A new report dissecting rent trends across the Bay Area is filled with bad news for tenants. With a handful of exceptions, today’s rents are higher in most of the region’s cities than they were a year ago.

The fastest rent growth was in Concord, where year-over-year rents were up 7.3 percent, according to the report from the ApartmentList.com website. A median two-bedroom apartment in Concord now rents for $3,010 and a one-bedroom fetches $2,400.

The region’s highest rents are in Cupertino, where a one-bedroom costs $3,990 monthly and a two-bedroom brings $5,000. The cheapest rents are in Oakland, where a one-bedroom costs $1,760 and a two-bedroom rents for $2,210. Almost as cheap is Campbell, where a one-bedroom fetches $1,890 and a two-bedroom goes for $2,370.

Of course, the year-over-year increases are not nearly what they were a couple of years ago, when debilitating double-digit increases were the norm. But the fact remains: Even so-called modest increases are hard for many renters to handle.

For instance, the year-over-year rent increases in San Jose were up only 3 percent, compared with 2.7 percent nationwide. Yet San Jose’s median rent for a two-bedroom unit — $2,570 — is more than double the national median of $1,160.

Likewise San Francisco rents were up just 1.8 percent year-over-year, but that doesn’t spell much relief for tenants. A median one-bedroom apartment costs $2,450 while a two-bedroom costs $3,070.

Here and there, rents fell on a year-over-year basis: In Berkeley by 3.2 percent, the biggest drop in the Bay Area; in Daly City by 2.2 percent; and in Campbell by 0.3 percent.

But everywhere else, the trend was up, according to the report.
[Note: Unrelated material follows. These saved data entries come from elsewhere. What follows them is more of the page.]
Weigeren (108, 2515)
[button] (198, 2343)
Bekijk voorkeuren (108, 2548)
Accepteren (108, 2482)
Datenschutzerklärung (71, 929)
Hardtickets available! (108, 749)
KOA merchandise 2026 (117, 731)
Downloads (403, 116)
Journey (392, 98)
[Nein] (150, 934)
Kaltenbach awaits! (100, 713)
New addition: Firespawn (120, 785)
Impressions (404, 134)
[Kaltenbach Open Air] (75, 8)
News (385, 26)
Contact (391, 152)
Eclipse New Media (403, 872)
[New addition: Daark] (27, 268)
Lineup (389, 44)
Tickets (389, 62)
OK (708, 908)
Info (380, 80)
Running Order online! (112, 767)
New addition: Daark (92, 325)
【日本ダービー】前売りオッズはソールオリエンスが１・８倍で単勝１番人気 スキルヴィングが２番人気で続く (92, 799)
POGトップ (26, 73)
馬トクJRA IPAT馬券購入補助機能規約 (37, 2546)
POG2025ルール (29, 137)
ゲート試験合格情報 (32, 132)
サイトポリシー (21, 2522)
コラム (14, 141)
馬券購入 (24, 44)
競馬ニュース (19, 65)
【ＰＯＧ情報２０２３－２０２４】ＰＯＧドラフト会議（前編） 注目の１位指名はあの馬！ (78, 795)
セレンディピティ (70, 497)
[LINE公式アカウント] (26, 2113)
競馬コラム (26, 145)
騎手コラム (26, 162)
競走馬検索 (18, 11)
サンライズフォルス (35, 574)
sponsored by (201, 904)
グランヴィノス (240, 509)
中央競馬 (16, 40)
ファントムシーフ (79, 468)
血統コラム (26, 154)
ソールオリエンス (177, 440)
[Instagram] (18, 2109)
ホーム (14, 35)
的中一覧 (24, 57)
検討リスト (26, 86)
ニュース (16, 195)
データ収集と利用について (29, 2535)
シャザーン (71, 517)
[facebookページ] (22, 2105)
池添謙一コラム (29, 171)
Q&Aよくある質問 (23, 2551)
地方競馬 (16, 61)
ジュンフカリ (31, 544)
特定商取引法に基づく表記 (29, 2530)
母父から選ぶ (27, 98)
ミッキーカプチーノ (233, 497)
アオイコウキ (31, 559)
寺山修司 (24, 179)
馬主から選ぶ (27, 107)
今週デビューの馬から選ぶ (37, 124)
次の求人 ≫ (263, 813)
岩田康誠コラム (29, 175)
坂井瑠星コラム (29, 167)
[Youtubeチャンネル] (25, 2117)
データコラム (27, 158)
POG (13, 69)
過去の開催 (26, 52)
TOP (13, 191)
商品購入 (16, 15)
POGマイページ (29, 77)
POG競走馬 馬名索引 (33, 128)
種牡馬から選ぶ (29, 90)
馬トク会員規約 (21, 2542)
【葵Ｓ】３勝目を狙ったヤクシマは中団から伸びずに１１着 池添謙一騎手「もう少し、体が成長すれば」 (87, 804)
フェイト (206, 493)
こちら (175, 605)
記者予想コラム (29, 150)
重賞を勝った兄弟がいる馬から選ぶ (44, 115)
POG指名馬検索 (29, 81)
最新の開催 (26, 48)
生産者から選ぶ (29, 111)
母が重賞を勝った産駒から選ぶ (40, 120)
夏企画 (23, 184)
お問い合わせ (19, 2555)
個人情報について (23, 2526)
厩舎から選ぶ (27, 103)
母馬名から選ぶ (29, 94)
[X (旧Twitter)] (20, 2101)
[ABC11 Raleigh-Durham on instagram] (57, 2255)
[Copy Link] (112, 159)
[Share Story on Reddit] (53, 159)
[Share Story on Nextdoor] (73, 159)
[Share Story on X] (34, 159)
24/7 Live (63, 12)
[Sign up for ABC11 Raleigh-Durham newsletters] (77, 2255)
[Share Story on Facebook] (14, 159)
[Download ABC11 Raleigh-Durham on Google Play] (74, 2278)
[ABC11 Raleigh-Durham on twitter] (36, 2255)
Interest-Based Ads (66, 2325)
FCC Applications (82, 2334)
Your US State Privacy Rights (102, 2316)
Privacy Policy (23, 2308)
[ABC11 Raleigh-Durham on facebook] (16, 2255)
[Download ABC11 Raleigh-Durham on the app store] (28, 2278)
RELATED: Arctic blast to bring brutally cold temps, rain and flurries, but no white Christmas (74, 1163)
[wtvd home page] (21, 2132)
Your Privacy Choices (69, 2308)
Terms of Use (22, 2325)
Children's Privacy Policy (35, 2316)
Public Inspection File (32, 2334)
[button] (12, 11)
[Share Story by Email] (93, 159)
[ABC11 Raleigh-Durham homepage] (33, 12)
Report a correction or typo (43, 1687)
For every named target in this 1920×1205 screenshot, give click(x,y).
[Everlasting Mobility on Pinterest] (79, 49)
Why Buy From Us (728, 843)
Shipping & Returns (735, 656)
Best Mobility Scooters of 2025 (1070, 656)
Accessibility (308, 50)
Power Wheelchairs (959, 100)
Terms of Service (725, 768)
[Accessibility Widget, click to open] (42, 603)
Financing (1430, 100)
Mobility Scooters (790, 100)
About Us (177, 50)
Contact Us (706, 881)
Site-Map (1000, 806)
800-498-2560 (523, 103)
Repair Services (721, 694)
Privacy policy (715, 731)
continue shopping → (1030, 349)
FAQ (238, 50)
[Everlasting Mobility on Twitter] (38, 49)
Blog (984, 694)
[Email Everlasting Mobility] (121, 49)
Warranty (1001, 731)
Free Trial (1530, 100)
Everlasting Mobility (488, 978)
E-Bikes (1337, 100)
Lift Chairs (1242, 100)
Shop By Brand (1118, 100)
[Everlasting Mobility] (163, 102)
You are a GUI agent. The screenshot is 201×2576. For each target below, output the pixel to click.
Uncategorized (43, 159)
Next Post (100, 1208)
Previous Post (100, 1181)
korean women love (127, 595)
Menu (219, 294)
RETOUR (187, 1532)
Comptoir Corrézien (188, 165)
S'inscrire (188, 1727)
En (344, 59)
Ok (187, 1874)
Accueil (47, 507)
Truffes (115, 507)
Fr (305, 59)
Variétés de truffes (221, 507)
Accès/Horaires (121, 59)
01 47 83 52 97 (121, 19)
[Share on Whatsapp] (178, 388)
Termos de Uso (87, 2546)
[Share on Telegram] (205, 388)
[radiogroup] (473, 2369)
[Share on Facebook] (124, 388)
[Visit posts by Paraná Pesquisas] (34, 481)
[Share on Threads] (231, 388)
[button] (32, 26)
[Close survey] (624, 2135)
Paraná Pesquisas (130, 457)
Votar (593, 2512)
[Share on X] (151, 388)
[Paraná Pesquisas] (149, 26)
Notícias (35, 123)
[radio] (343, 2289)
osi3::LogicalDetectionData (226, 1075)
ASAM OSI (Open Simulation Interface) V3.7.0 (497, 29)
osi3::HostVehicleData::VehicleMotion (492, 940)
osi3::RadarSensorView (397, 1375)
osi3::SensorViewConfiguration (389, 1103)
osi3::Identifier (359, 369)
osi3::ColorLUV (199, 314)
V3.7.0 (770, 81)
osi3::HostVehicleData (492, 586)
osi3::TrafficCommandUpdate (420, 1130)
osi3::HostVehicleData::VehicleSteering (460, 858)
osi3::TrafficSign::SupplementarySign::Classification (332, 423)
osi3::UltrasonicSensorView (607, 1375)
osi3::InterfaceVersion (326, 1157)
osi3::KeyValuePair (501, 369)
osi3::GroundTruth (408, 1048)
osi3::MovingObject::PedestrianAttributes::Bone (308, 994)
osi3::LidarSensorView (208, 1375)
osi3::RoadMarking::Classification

In Walnut Creek, rents rose 2.6 percent year-over-year, with median one-bedroom units going for $2,410 and two-bedrooms for $3,030.

In August, Alfred Au Yeung, who works in sales for a telecommunications company, bought a Walnut Creed condominium as an investment property. It’s a 1,211 square-foot unit with two bedrooms and two baths: “We’re getting $2,500,” he said, explaining that he and his wife hope one day to retire on the income from this and other rental properties around the region.

“A lot of people are being pushed out of the buyers’ market by the cost of houses” in the Bay Area, he said. “I will always have a renter in place, and I will always have equity.”